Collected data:
++++++++
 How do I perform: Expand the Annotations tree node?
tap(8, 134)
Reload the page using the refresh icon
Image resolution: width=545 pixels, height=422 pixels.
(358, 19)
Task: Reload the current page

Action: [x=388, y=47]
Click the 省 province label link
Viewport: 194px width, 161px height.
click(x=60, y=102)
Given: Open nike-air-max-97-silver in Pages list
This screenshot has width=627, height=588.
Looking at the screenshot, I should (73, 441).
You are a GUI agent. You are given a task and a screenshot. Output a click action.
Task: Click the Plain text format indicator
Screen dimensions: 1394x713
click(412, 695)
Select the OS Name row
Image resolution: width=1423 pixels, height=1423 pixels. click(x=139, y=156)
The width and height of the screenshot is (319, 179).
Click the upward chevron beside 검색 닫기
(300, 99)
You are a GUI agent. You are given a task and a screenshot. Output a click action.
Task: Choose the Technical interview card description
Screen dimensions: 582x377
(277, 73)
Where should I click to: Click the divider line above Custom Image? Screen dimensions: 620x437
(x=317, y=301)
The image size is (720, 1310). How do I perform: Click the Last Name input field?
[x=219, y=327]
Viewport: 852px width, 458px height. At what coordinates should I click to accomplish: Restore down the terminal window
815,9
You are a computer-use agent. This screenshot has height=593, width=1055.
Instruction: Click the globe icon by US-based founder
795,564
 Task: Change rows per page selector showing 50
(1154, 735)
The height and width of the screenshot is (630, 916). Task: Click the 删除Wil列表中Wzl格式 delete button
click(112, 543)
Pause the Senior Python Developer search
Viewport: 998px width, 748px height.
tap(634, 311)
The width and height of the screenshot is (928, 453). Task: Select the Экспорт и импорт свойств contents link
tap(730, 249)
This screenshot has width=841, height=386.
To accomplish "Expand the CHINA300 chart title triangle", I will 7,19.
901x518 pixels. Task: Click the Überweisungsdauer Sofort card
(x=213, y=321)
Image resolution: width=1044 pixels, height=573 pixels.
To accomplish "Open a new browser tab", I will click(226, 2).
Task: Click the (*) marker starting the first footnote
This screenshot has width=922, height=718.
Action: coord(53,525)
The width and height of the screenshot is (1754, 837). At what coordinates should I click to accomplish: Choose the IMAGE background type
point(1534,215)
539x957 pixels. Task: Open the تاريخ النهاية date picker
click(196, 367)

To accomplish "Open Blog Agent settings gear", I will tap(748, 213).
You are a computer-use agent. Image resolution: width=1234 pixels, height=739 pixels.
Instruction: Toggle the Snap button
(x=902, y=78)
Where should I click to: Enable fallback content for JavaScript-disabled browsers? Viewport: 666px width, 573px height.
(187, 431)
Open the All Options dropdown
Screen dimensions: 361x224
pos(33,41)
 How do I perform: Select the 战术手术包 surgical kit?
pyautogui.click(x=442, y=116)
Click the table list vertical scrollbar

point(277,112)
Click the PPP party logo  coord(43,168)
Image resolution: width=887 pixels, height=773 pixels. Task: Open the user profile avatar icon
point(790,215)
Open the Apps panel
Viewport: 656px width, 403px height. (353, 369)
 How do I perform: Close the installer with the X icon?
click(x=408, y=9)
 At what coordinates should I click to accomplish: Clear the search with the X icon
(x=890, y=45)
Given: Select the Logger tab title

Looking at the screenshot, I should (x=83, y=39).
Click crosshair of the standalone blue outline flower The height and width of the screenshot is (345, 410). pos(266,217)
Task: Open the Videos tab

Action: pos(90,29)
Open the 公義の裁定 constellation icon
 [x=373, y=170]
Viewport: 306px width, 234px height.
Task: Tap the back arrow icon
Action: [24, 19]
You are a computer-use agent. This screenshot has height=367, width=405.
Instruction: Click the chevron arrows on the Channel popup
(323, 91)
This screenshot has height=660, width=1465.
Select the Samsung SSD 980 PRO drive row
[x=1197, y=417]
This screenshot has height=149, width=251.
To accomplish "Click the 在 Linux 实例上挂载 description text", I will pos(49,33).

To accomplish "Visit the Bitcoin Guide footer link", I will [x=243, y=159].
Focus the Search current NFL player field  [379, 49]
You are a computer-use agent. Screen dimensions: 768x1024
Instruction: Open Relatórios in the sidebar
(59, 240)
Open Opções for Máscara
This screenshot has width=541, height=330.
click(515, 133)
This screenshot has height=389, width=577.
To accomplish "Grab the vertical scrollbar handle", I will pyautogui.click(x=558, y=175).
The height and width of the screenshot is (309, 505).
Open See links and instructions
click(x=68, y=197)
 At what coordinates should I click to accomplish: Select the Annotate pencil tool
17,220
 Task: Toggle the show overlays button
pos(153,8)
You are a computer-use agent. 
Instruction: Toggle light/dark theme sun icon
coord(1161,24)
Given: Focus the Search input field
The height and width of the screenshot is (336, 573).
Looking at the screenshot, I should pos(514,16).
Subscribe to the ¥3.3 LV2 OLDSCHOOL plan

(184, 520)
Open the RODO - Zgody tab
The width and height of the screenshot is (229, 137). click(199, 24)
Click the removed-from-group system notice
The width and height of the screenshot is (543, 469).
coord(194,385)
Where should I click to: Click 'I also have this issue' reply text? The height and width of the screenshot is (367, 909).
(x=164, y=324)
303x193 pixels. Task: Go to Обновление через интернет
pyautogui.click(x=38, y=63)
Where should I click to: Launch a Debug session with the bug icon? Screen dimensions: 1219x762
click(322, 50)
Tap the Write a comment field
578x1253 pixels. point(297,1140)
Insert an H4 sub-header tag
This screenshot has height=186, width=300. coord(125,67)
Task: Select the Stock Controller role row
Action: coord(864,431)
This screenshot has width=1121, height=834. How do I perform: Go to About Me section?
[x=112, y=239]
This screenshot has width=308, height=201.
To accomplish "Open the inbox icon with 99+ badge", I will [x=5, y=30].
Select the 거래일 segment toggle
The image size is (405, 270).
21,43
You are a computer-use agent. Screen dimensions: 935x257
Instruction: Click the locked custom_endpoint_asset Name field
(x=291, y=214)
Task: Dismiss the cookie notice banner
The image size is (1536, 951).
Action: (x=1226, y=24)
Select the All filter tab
++++++++
**WHAT IS EXPECTED:**
The records above must be repeated exactly, in their entirety.

**RESPONSE TO THIS TASK:**
 How do I perform: Expand the Annotations tree node?
tap(8, 134)
Reload the page using the refresh icon
Image resolution: width=545 pixels, height=422 pixels.
(358, 19)
Task: Reload the current page

Action: [x=388, y=47]
Click the 省 province label link
Viewport: 194px width, 161px height.
click(x=60, y=102)
Given: Open nike-air-max-97-silver in Pages list
This screenshot has width=627, height=588.
Looking at the screenshot, I should (73, 441).
You are a GUI agent. You are given a task and a screenshot. Output a click action.
Task: Click the Plain text format indicator
Screen dimensions: 1394x713
click(412, 695)
Select the OS Name row
Image resolution: width=1423 pixels, height=1423 pixels. click(x=139, y=156)
The width and height of the screenshot is (319, 179).
Click the upward chevron beside 검색 닫기
(300, 99)
You are a GUI agent. You are given a task and a screenshot. Output a click action.
Task: Choose the Technical interview card description
Screen dimensions: 582x377
(277, 73)
Where should I click to: Click the divider line above Custom Image? Screen dimensions: 620x437
(x=317, y=301)
The image size is (720, 1310). How do I perform: Click the Last Name input field?
[x=219, y=327]
Viewport: 852px width, 458px height. At what coordinates should I click to accomplish: Restore down the terminal window
815,9
You are a computer-use agent. This screenshot has height=593, width=1055.
Instruction: Click the globe icon by US-based founder
795,564
 Task: Change rows per page selector showing 50
(1154, 735)
The height and width of the screenshot is (630, 916). Task: Click the 删除Wil列表中Wzl格式 delete button
click(112, 543)
Pause the Senior Python Developer search
Viewport: 998px width, 748px height.
tap(634, 311)
The width and height of the screenshot is (928, 453). Task: Select the Экспорт и импорт свойств contents link
tap(730, 249)
This screenshot has width=841, height=386.
To accomplish "Expand the CHINA300 chart title triangle", I will 7,19.
901x518 pixels. Task: Click the Überweisungsdauer Sofort card
(x=213, y=321)
Image resolution: width=1044 pixels, height=573 pixels.
To accomplish "Open a new browser tab", I will click(226, 2).
Task: Click the (*) marker starting the first footnote
This screenshot has width=922, height=718.
Action: coord(53,525)
The width and height of the screenshot is (1754, 837). At what coordinates should I click to accomplish: Choose the IMAGE background type
point(1534,215)
539x957 pixels. Task: Open the تاريخ النهاية date picker
click(196, 367)

To accomplish "Open Blog Agent settings gear", I will tap(748, 213).
You are a computer-use agent. Image resolution: width=1234 pixels, height=739 pixels.
Instruction: Toggle the Snap button
(x=902, y=78)
Where should I click to: Enable fallback content for JavaScript-disabled browsers? Viewport: 666px width, 573px height.
(187, 431)
Open the All Options dropdown
Screen dimensions: 361x224
pos(33,41)
 How do I perform: Select the 战术手术包 surgical kit?
pyautogui.click(x=442, y=116)
Click the table list vertical scrollbar

point(277,112)
Click the PPP party logo  coord(43,168)
Image resolution: width=887 pixels, height=773 pixels. Task: Open the user profile avatar icon
point(790,215)
Open the Apps panel
Viewport: 656px width, 403px height. (353, 369)
 How do I perform: Close the installer with the X icon?
click(x=408, y=9)
 At what coordinates should I click to accomplish: Clear the search with the X icon
(x=890, y=45)
Given: Select the Logger tab title

Looking at the screenshot, I should (x=83, y=39).
Click crosshair of the standalone blue outline flower The height and width of the screenshot is (345, 410). pos(266,217)
Task: Open the Videos tab

Action: pos(90,29)
Open the 公義の裁定 constellation icon
 [x=373, y=170]
Viewport: 306px width, 234px height.
Task: Tap the back arrow icon
Action: [24, 19]
You are a computer-use agent. This screenshot has height=367, width=405.
Instruction: Click the chevron arrows on the Channel popup
(323, 91)
This screenshot has height=660, width=1465.
Select the Samsung SSD 980 PRO drive row
[x=1197, y=417]
This screenshot has height=149, width=251.
To accomplish "Click the 在 Linux 实例上挂载 description text", I will pos(49,33).

To accomplish "Visit the Bitcoin Guide footer link", I will [x=243, y=159].
Focus the Search current NFL player field  [379, 49]
You are a computer-use agent. Screen dimensions: 768x1024
Instruction: Open Relatórios in the sidebar
(59, 240)
Open Opções for Máscara
This screenshot has width=541, height=330.
click(515, 133)
This screenshot has height=389, width=577.
To accomplish "Grab the vertical scrollbar handle", I will pyautogui.click(x=558, y=175).
The height and width of the screenshot is (309, 505).
Open See links and instructions
click(x=68, y=197)
 At what coordinates should I click to accomplish: Select the Annotate pencil tool
17,220
 Task: Toggle the show overlays button
pos(153,8)
You are a computer-use agent. 
Instruction: Toggle light/dark theme sun icon
coord(1161,24)
Given: Focus the Search input field
The height and width of the screenshot is (336, 573).
Looking at the screenshot, I should pos(514,16).
Subscribe to the ¥3.3 LV2 OLDSCHOOL plan

(184, 520)
Open the RODO - Zgody tab
The width and height of the screenshot is (229, 137). click(199, 24)
Click the removed-from-group system notice
The width and height of the screenshot is (543, 469).
coord(194,385)
Where should I click to: Click 'I also have this issue' reply text? The height and width of the screenshot is (367, 909).
(x=164, y=324)
303x193 pixels. Task: Go to Обновление через интернет
pyautogui.click(x=38, y=63)
Where should I click to: Launch a Debug session with the bug icon? Screen dimensions: 1219x762
click(322, 50)
Tap the Write a comment field
578x1253 pixels. point(297,1140)
Insert an H4 sub-header tag
This screenshot has height=186, width=300. coord(125,67)
Task: Select the Stock Controller role row
Action: coord(864,431)
This screenshot has width=1121, height=834. How do I perform: Go to About Me section?
[x=112, y=239]
This screenshot has width=308, height=201.
To accomplish "Open the inbox icon with 99+ badge", I will [x=5, y=30].
Select the 거래일 segment toggle
The image size is (405, 270).
21,43
You are a computer-use agent. Screen dimensions: 935x257
Instruction: Click the locked custom_endpoint_asset Name field
(x=291, y=214)
Task: Dismiss the cookie notice banner
The image size is (1536, 951).
Action: (x=1226, y=24)
Select the All filter tab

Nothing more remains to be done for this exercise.